It's very common for people to get excited about something and jump straight into it with lots of motivation. This is certainly a good thing, because action inspires momentum which makes more action easier. It's much easier to continue taking action (such as exercising or eating right) than it is to start doing it.Marketers are extremely good at persuading us to buy things that will fulfill our dreams or transform our bodies quickly and painlessly. They sell us quick fixes that sometimes inspire immediate action. The action they are concerned with is the purchase transaction, but this does cause a bit of momentum which can lead to a period of dedication to the diet, device, and so forth.
Occasionally doctors and friends can also inspire action, or perhaps it's simply a look in the mirror or a trip up the steps that sends the message. Regardless of how the action starts, it's normal for the motivation to subside day after day until it's dried up and other matters take precedence. This is true for business, hobbies, and other things, but especially for fitness.
It's always important to finish strong instead of simply letting the "project" fade away gradually. You may wonder how you can finish strong in fitness since it’s a lifelong endeavor to live a healthier, sustainable lifestyle…
There are two ways you can practice the Finish Strong motto in your healthy lifestyle. First, is that exercise and nutrition plans should be divided into specific periods each working toward a specific date. Think about an athlete training for a big competition. Training revolves around specific periods all in preparation for peak performance on that date. If you arrange your schedule in 6-12 week periods, you’ll find it much easier to stay motivated.
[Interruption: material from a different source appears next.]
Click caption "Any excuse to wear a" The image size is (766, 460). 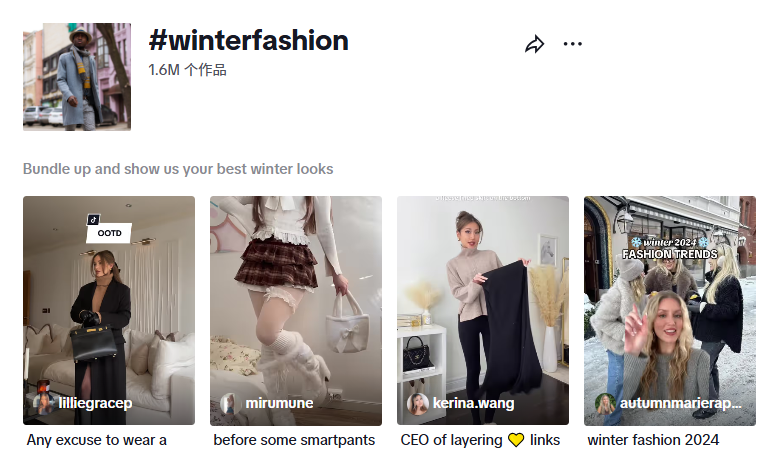(x=96, y=440)
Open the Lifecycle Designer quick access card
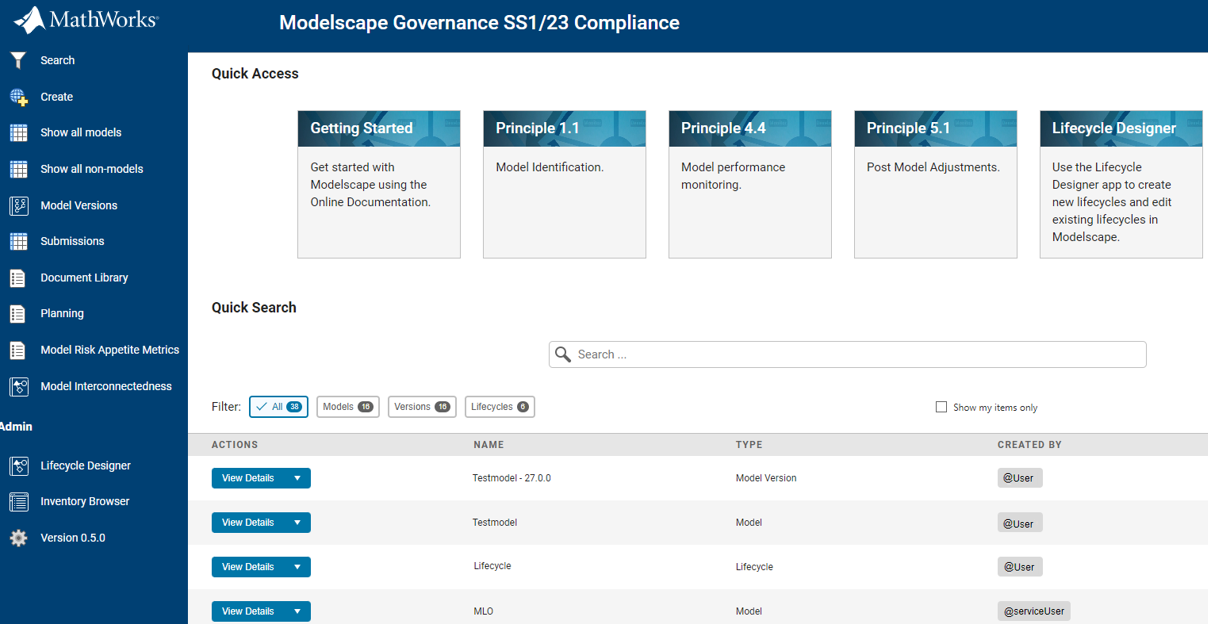 click(x=1120, y=184)

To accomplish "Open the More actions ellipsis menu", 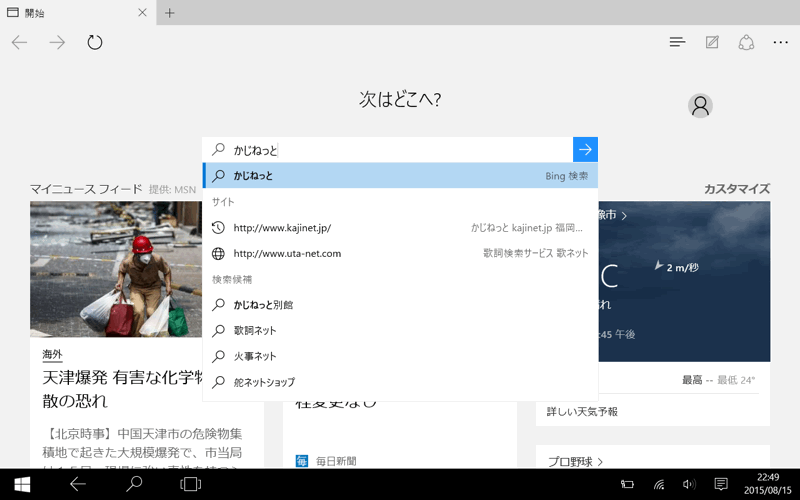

During the last 2 weeks of training, you’re going to Finish Strong. After that you start over with recovery weeks of lower intensity training, again building up to that strong finish.
The second thing is during each workout you should finish each activity strongly. For example, if doing two minute interval training you should start out with a high intensity and try to maintain that through the whole period. During long intervals like this, if you truly train above your anaerobic threshold your intensity will decrease slowly throughout the interval. When you reach the last 15-30 seconds, be sure to pick it all the way back up to full strength. You know there’s a break in just 15 or 30 seconds, so you can go all out.
Using this approach will help you stay motivated and get into better shape faster. This same approach translates well to business, sports, hobbies, and much more. If you find the motivation to start something, make sure you promise yourself that you'll Finish Strong.